> _WHAT TO DO_: In the part of the entries that opens with the line containing "How do I perform: Switch to the 取込済 tab?" and closes with the line containing "Viewport: 1486px width, 812px", swap "Rectangle" for "Ellipse". Give back only that part, with nothing else changed.

> _SOURCE MATERIAL_:
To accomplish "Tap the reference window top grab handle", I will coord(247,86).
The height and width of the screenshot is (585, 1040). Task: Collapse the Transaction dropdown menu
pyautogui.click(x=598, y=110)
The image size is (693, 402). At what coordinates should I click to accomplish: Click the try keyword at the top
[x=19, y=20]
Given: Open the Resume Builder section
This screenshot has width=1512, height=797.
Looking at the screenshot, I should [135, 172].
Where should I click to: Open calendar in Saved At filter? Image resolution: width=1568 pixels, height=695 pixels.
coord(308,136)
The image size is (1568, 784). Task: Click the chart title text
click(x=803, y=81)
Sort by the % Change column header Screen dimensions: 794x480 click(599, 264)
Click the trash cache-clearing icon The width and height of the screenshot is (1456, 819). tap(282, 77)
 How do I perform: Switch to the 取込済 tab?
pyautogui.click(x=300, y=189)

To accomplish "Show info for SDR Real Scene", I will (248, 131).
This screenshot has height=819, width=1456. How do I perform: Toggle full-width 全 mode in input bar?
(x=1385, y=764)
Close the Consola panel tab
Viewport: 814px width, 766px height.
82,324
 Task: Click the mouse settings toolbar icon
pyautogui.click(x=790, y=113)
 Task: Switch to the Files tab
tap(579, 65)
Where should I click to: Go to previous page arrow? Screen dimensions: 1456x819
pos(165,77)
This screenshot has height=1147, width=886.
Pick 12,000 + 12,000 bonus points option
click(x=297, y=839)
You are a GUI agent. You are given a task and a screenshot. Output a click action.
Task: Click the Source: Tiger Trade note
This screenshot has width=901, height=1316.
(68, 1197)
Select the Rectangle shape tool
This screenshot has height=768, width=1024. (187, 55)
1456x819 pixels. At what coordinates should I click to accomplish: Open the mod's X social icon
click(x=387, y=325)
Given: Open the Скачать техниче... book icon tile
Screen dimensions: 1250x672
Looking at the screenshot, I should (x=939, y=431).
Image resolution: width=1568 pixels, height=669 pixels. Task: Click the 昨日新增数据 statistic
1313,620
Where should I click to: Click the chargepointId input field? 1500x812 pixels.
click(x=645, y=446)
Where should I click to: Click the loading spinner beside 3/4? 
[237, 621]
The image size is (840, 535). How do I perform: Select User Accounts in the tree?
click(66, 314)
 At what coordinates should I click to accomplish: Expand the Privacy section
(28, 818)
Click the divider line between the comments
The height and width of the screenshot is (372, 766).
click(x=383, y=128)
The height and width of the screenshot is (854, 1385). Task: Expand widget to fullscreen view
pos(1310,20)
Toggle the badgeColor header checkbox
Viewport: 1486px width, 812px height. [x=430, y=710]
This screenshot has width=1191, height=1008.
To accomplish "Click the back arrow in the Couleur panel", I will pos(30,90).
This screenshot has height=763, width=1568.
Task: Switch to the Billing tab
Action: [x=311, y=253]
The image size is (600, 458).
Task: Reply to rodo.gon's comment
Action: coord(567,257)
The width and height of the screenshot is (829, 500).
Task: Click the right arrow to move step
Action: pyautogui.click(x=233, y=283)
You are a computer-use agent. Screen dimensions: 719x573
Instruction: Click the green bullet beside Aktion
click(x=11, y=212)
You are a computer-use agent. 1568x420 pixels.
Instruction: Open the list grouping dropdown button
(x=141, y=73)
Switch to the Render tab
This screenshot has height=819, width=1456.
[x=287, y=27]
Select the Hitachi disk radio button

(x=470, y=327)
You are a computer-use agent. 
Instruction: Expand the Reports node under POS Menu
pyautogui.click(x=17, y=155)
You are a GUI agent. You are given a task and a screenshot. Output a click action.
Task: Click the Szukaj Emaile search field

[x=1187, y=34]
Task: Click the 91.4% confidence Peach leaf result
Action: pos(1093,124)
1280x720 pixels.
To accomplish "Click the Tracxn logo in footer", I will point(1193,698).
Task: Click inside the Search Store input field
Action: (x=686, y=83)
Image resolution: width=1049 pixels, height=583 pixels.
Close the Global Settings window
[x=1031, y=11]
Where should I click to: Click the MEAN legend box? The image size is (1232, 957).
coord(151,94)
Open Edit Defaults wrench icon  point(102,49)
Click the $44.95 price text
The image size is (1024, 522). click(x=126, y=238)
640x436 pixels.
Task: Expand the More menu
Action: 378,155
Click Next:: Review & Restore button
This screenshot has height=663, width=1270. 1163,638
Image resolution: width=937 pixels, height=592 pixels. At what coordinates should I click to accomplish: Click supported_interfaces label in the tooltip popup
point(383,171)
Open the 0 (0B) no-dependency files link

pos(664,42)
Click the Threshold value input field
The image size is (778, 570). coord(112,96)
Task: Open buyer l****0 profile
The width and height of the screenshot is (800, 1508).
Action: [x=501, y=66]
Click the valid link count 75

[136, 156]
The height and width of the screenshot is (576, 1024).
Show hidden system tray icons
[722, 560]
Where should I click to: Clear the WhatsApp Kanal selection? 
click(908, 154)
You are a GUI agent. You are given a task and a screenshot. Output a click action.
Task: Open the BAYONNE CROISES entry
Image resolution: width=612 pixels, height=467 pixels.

> _TASK OUTPUT_:
 How do I perform: Switch to the 取込済 tab?
pyautogui.click(x=300, y=189)

To accomplish "Show info for SDR Real Scene", I will (248, 131).
This screenshot has height=819, width=1456. How do I perform: Toggle full-width 全 mode in input bar?
(x=1385, y=764)
Close the Consola panel tab
Viewport: 814px width, 766px height.
82,324
 Task: Click the mouse settings toolbar icon
pyautogui.click(x=790, y=113)
 Task: Switch to the Files tab
tap(579, 65)
Where should I click to: Go to previous page arrow? Screen dimensions: 1456x819
pos(165,77)
This screenshot has height=1147, width=886.
Pick 12,000 + 12,000 bonus points option
click(x=297, y=839)
You are a GUI agent. You are given a task and a screenshot. Output a click action.
Task: Click the Source: Tiger Trade note
This screenshot has width=901, height=1316.
(68, 1197)
Select the Ellipse shape tool
This screenshot has height=768, width=1024. (187, 55)
1456x819 pixels. At what coordinates should I click to accomplish: Open the mod's X social icon
click(x=387, y=325)
Given: Open the Скачать техниче... book icon tile
Screen dimensions: 1250x672
Looking at the screenshot, I should (x=939, y=431).
Image resolution: width=1568 pixels, height=669 pixels. Task: Click the 昨日新增数据 statistic
1313,620
Where should I click to: Click the chargepointId input field? 1500x812 pixels.
click(x=645, y=446)
Where should I click to: Click the loading spinner beside 3/4? 
[237, 621]
The image size is (840, 535). How do I perform: Select User Accounts in the tree?
click(66, 314)
 At what coordinates should I click to accomplish: Expand the Privacy section
(28, 818)
Click the divider line between the comments
The height and width of the screenshot is (372, 766).
click(x=383, y=128)
The height and width of the screenshot is (854, 1385). Task: Expand widget to fullscreen view
pos(1310,20)
Toggle the badgeColor header checkbox
Viewport: 1486px width, 812px height. [x=430, y=710]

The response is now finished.